FAP52, a focal adhesion-associated phosphoprotein, is a member of a FAP52/PACSIN/syndapin family of proteins. They share a multidomain structure and are implicated in actin-based and endocytotic functions. We show, by using both native and recombinant proteins, that FAP52 selectively binds to the actin cross-linking protein filamin (ABP-280). This was based on an affinity purification followed by a sequence determination by mass spectrometry, co-immunoprecipitation, overlay binding, and surface plasmon resonance analysis. Binding studies with deletion mutants showed that the sites of the interaction map to the highly alpha-helical N-terminal part of FAP52 and to the C-terminal region of filamin, which also contains binding sites to some transmembrane signaling proteins.

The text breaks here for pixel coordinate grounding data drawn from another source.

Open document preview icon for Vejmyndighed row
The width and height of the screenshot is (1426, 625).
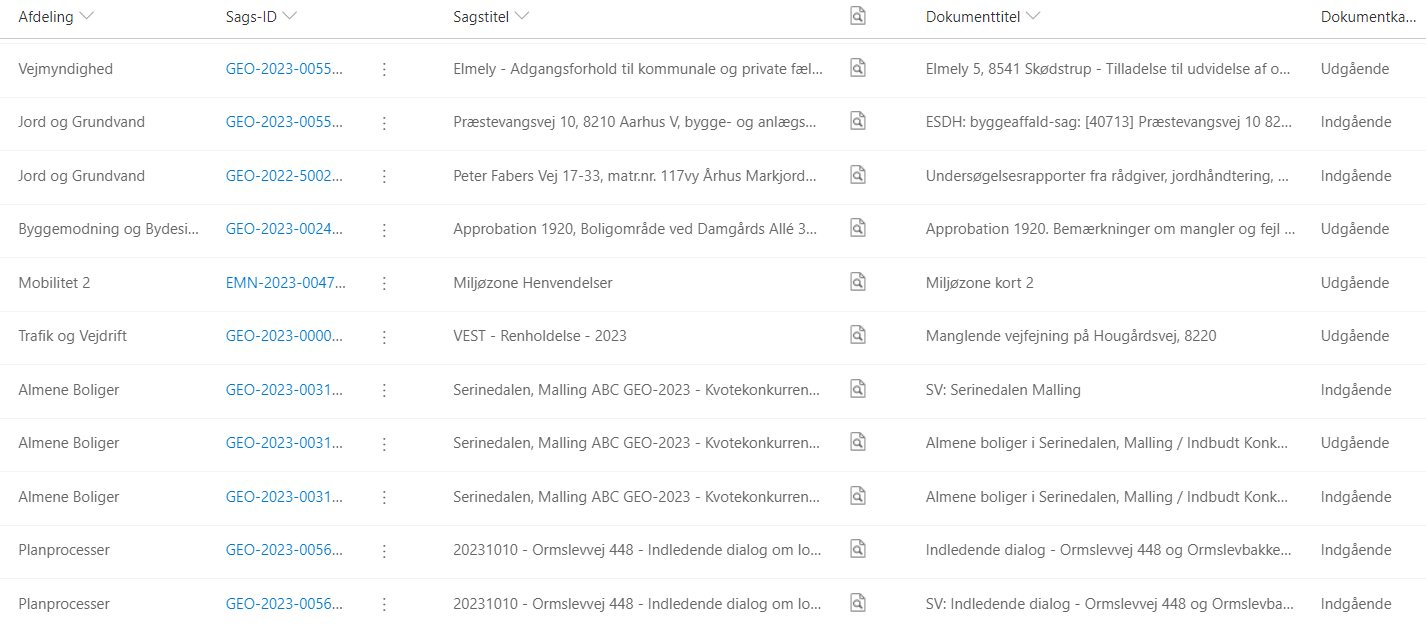click(857, 68)
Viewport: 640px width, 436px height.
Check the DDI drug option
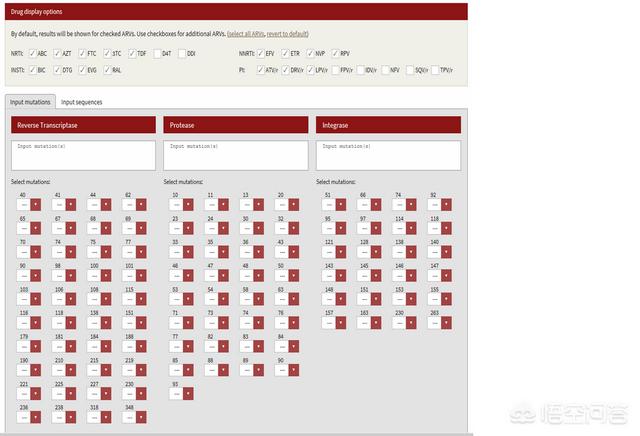point(182,53)
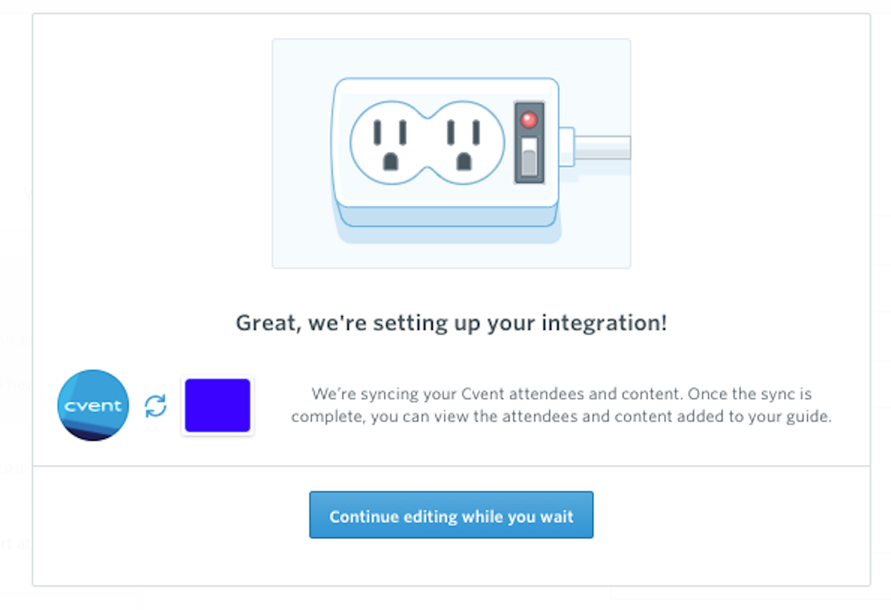Click the "Great, we're setting up" heading
The height and width of the screenshot is (610, 891).
(451, 323)
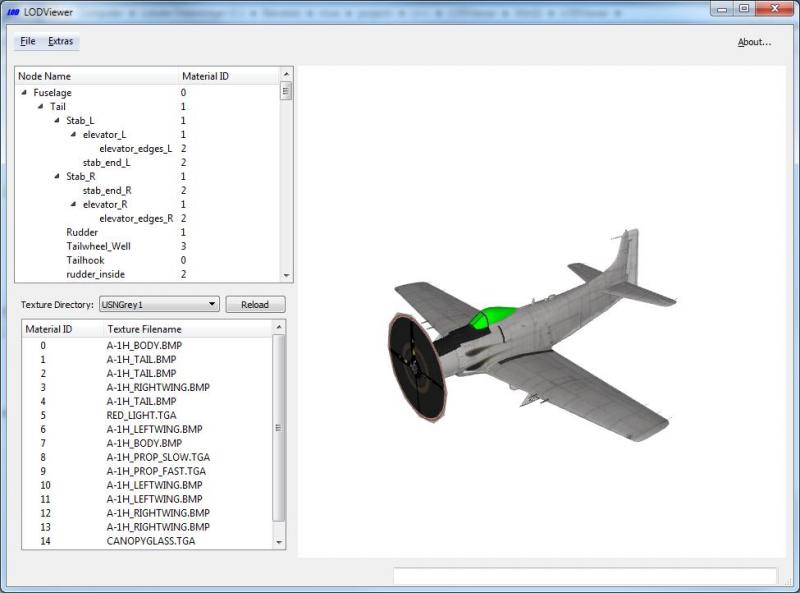Image resolution: width=800 pixels, height=593 pixels.
Task: Select the Tailhook tree item
Action: pos(85,260)
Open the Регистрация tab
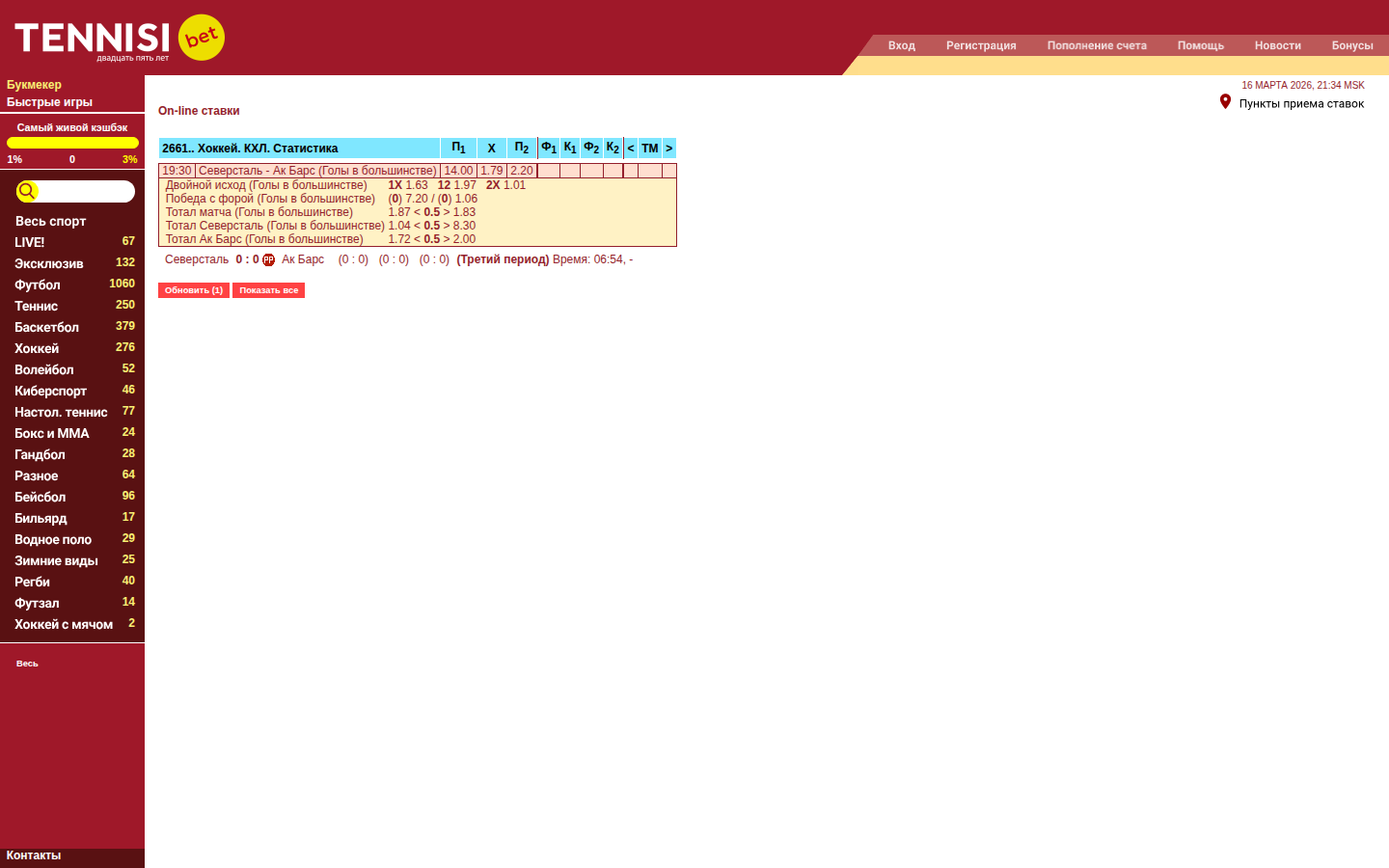Viewport: 1389px width, 868px height. click(x=980, y=45)
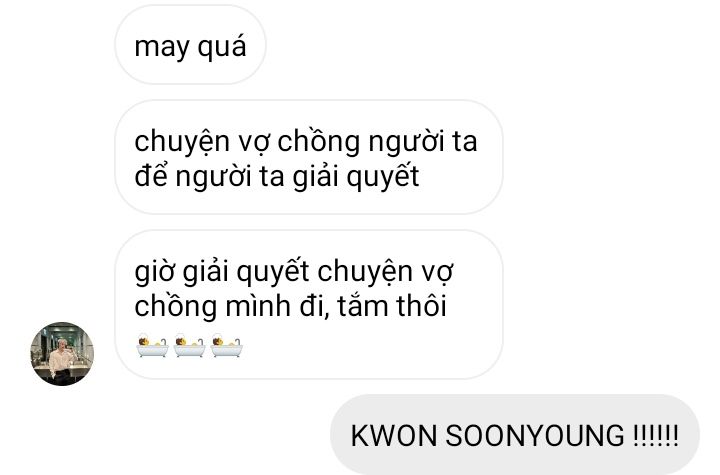Click the word "SOONYOUNG" in gray bubble

[535, 435]
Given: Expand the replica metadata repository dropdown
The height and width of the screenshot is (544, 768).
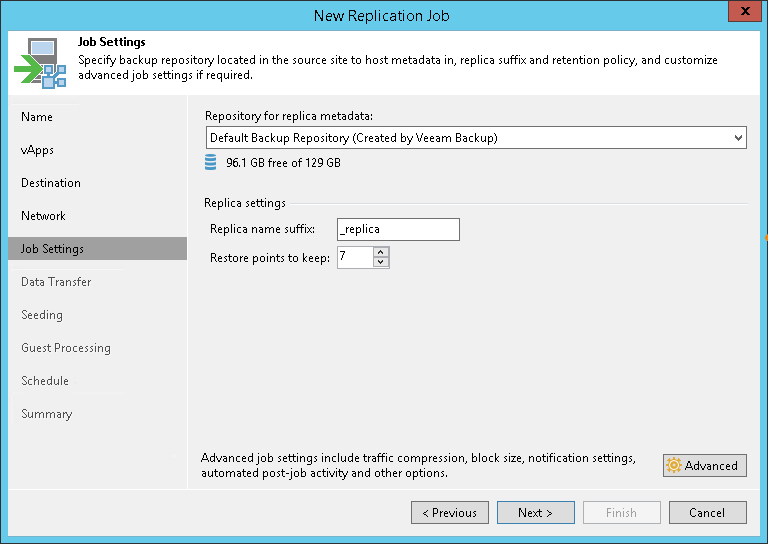Looking at the screenshot, I should pyautogui.click(x=737, y=137).
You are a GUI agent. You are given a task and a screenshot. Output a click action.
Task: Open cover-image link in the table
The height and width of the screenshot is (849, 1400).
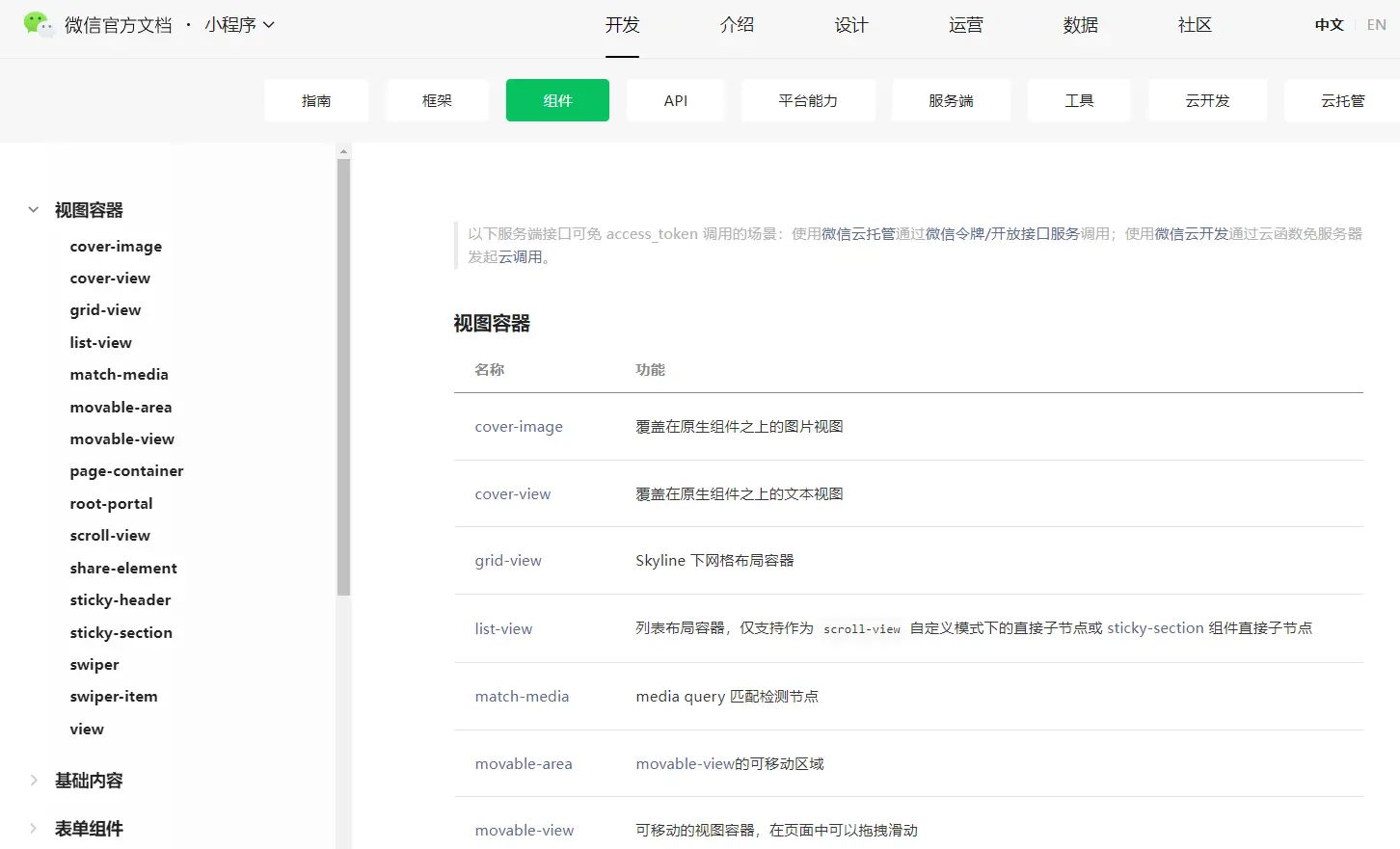pos(519,427)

In immunofluorescence and immunoelectron microscopy of cultured fibroblasts, a different overall subcellular distribution was seen for filamin and FAP52 except for a stress fiber-focal adhesion junction where they showed a notable overlap. Overexpression of the full-length and mutant forms of FAP52 led to an extensive reorganization of actin and filamin in cultured fibroblasts. Thus, the results show that FAP52 interacts with filamin, and we propose that this interaction is important in linking and coordinating the events between focal adhesions and the actin cytoskeleton.